In conclusion, we believe the revised manuscript better addresses the balance between detailed modeling and experimental validation, is well-supported by up-to-date references, and fits within the journal's focus areas. We hope these changes meet your expectations and demonstrate the paper’s contribution to the field of SLM process modeling.

Reviewer 2 Report

Comments and Suggestions for Authors

The paper proposed a new numerical model for the simulation of melt pool geometry of the laser 3D printing of metals, with a finite element method. The paper is very well organized and provides very detailed results and discussions. The model is compared and validated with experimental results. The proposed numerical method is thought to be useful for the designing of the laser 3D printing process. The reviewer would like to recommend this paper with some minor comments.

1. The paper structure is in overall well organized, but at some points, contains too many details. More comprehensive discussions are recommended.

2. The authors used the term 'SLM' for describing the laser processing used in the experiment. The term SLM is indeed a product name of laser powder bed fusion machine manufacturer, which typically means laser powder bed fusion process. However, the experimental set-up shown in Fig.2 is for a direct energy deposition process. There are technologically a big difference between laser powder bed fusion and direct energy deposition processes and the authors should provide more detailed description on which process they were originally focused for developing the numerical model. 

 

 

Author Response

We thank the reviewer for their positive feedback and insightful comments. Below, we provide a response to the minor issues raised and outline the changes we made to address them.

  1. Paper Structure and Comprehensive Discussions: We acknowledge the reviewer’s suggestion regarding the level of detail in some sections of the paper. In response, we have reviewed and streamlined the content to maintain clarity and focus. While retaining the necessary technical details, we have enhanced the comprehensive discussions in the results and analysis sections to ensure the key findings are clearly articulated without overwhelming the reader.
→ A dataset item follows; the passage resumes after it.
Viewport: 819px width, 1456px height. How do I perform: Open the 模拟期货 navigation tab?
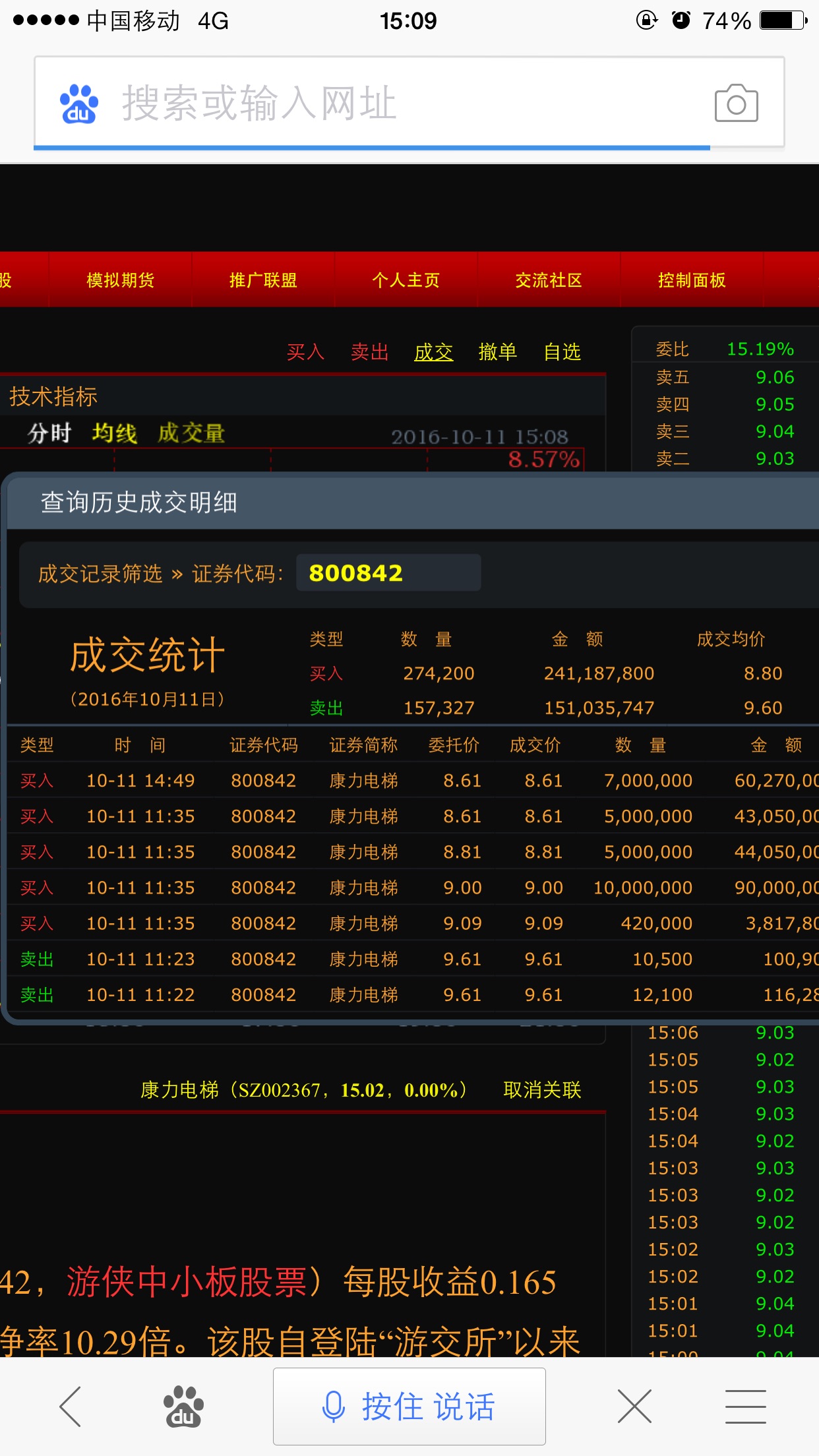click(x=120, y=280)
  2. Clarification on 'SLM' and Experimental Setup: The reviewer raises an important point regarding the use of the term ‘SLM.’ We appreciate this feedback, and we have clarified the experimental setup in the manuscript to avoid any confusion between Selective Laser Melting (SLM) and Direct Energy Deposition (DED). Specifically, we have added a detailed explanation in the text to clarify that while the experimental setup used in this study was a practical solution due to the unavailability of a true SLM machine, the custom-designed Argon Chamber and alternative laser system were implemented to replicate SLM conditions. The numerical model developed was always intended for SLM applications, and we have now emphasized that despite the experimental constraints, the model is validated and applicable to a true SLM process.

We hope these revisions meet the reviewer’s expectations and enhance the clarity and technical rigor of the manuscript. We believe the paper now provides a more precise description of the experimental setup and model validation, contributing to a better understanding of the work.

Reviewer 3 Report

Comments and Suggestions for Authors

REPORTS ON: coatings-3180834

 Although the proposed manuscript has certain “Novelty”, it is rather and poorly organized. There is a great number of weaknesses, which induce to its REJECTION. This is based on the follow aspects:

 

1.                    Firstly, the reproducibility is rather and poorly described. Duplicate and/or triplicate is nor mentioned/detailed. Based on this, the attained results are merely speculative.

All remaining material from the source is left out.